>>

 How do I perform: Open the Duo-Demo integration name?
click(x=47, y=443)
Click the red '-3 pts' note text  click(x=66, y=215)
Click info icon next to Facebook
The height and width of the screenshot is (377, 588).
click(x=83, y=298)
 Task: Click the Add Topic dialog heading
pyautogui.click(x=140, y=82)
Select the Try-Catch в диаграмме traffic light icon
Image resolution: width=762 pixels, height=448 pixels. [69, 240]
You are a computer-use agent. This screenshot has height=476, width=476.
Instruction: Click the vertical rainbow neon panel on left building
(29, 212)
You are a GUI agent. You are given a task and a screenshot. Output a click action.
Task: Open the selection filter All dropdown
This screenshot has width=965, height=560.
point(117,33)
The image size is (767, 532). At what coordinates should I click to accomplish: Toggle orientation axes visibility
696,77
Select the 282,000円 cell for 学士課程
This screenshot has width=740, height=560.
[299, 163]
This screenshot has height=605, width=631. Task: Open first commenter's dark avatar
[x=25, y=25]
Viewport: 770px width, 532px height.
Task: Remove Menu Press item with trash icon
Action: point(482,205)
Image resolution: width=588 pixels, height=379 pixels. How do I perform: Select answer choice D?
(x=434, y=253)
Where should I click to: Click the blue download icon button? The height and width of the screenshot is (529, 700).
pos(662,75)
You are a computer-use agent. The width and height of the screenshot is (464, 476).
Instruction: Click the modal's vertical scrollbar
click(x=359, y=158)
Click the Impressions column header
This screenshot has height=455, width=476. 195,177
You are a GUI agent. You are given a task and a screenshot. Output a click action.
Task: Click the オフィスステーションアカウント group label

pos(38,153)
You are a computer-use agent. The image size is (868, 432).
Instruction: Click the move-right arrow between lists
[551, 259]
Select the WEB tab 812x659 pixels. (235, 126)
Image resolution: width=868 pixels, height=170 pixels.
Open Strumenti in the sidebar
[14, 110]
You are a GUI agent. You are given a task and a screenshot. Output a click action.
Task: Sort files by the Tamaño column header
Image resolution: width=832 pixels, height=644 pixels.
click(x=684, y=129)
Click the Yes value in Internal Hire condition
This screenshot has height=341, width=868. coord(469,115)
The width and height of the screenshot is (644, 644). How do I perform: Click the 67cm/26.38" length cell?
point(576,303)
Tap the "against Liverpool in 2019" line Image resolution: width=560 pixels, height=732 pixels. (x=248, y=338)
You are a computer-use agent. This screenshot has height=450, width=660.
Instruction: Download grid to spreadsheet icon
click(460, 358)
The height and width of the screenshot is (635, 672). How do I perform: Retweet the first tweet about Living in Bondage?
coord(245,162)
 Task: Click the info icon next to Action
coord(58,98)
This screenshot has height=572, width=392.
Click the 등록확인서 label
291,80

<<

TRY IT:
Scan the data, and report each line that uses the word "computer".

OUTPUT FOR THIS EXERCISE:
You are a computer-use agent. This screenshot has height=476, width=476.
You are a computer-use agent. The width and height of the screenshot is (464, 476).
You are a computer-use agent. The image size is (868, 432).
You are a computer-use agent. This screenshot has height=450, width=660.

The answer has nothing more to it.